--- Problem requirements ---
Take each line below that has "label" and copy it.

--- Data supplied ---
■ ■ ■ ■ ■

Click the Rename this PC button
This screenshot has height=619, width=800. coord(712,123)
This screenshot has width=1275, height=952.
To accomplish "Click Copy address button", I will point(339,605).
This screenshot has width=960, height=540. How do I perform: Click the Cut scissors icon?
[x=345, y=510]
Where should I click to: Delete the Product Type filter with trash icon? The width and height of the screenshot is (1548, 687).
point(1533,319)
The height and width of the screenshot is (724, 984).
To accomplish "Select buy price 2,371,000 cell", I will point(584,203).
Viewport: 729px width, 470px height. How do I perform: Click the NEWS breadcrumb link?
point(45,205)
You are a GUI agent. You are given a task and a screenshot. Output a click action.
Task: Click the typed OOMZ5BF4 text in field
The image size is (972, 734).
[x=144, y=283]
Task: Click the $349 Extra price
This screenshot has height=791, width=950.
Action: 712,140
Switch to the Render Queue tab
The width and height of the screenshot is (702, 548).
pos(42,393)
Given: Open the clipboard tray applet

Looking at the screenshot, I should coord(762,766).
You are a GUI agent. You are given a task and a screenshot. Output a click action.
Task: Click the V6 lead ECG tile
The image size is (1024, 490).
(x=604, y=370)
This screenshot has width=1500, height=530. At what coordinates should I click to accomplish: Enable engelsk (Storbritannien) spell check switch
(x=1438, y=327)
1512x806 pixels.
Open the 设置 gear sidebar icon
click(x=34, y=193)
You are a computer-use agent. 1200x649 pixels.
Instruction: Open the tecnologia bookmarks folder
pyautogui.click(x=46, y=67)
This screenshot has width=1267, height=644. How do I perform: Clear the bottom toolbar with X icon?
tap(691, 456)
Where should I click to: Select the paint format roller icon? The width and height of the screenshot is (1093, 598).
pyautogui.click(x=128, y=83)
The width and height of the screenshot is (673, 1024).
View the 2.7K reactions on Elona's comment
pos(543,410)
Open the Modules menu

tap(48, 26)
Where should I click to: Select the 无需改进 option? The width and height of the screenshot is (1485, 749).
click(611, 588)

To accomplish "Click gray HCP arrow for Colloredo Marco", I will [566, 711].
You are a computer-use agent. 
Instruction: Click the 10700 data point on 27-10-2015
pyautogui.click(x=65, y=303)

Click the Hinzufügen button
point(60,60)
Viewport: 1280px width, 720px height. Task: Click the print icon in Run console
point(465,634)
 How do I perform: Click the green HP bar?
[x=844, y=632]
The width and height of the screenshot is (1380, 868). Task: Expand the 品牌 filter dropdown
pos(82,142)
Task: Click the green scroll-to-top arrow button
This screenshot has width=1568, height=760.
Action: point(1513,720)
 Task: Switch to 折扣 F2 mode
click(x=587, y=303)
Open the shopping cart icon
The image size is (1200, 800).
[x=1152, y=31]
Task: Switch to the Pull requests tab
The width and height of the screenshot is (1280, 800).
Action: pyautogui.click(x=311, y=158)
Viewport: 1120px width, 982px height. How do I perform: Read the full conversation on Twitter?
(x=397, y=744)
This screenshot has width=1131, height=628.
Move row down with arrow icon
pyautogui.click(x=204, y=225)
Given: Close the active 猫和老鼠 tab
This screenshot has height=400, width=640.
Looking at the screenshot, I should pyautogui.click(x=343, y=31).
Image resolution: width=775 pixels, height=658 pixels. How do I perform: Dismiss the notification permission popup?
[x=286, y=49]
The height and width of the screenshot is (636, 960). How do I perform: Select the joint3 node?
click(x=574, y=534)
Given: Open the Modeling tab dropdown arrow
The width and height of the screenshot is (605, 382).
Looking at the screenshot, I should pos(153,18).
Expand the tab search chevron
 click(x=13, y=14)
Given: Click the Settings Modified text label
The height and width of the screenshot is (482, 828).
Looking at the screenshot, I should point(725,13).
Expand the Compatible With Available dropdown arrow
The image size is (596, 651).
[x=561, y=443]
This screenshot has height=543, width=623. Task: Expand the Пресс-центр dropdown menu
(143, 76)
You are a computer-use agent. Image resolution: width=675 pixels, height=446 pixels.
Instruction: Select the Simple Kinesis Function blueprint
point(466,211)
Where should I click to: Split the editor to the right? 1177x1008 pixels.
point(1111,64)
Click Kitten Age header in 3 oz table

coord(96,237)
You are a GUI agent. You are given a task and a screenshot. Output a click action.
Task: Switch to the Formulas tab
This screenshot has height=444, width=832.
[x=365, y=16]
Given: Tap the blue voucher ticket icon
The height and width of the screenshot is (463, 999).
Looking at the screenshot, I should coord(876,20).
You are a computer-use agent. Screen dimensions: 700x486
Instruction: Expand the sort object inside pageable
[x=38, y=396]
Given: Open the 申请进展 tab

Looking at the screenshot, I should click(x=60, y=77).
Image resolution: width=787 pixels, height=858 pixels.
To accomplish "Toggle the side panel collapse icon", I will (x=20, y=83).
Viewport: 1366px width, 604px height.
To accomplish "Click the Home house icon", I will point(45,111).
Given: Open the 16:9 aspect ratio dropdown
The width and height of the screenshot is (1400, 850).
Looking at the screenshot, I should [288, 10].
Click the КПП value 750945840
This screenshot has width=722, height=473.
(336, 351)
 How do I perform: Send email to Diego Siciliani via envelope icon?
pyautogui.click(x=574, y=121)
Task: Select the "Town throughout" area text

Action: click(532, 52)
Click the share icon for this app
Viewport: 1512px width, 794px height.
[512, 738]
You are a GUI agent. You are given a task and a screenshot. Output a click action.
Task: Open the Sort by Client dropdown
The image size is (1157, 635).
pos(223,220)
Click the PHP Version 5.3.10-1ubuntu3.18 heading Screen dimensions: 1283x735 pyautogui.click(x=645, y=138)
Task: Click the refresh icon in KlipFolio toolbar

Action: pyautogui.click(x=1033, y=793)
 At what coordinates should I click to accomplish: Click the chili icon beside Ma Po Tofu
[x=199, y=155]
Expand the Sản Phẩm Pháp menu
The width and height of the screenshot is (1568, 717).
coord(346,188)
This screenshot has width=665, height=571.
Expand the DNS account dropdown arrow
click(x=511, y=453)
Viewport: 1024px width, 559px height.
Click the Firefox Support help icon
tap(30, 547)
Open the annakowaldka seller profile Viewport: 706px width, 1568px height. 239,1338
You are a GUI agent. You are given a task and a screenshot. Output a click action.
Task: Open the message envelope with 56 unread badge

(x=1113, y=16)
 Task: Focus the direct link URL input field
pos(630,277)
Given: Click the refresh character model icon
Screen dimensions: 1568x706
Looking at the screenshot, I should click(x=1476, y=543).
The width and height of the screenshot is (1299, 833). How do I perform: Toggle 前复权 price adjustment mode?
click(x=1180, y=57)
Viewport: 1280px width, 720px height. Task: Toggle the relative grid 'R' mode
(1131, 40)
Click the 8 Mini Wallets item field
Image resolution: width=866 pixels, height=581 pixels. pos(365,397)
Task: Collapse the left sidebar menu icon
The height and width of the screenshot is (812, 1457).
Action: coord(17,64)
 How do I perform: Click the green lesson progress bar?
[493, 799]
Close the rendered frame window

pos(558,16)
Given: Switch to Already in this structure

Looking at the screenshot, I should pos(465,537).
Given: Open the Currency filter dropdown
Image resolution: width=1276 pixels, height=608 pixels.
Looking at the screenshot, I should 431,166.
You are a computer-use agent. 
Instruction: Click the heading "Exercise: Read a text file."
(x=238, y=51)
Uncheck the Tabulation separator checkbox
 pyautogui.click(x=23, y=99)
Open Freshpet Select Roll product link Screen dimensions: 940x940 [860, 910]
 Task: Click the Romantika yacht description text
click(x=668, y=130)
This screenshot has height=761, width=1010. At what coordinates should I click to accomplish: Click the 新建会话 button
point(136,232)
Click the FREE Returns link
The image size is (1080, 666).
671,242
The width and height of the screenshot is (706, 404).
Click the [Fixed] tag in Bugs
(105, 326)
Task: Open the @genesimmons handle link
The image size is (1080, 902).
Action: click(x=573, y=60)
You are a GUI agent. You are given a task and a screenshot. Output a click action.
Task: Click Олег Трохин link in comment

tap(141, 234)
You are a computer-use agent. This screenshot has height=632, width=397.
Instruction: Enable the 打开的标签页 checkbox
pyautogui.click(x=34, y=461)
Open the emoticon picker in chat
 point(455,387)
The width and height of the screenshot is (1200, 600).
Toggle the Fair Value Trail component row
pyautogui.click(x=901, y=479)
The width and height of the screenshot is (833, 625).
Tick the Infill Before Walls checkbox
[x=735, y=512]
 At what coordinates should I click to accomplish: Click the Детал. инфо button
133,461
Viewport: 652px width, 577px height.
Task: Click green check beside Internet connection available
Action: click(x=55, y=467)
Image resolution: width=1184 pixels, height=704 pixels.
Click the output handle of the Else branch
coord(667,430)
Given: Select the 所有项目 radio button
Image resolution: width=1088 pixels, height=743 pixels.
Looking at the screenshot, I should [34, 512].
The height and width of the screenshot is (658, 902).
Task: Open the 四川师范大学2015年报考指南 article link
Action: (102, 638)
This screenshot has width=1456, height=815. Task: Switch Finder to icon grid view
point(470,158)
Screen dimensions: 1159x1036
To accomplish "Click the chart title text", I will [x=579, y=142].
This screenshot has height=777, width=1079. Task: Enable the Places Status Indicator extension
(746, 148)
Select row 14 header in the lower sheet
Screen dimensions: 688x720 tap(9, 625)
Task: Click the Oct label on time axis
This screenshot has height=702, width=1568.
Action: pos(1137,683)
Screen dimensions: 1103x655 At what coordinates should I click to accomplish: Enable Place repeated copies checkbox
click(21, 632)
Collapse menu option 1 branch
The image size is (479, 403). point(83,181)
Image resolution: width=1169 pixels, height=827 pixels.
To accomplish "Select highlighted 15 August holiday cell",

■ ■ ■ ■ ■

--- Response to this exercise ---
Given: Click the Settings Modified text label
Task: Click the Oct label on time axis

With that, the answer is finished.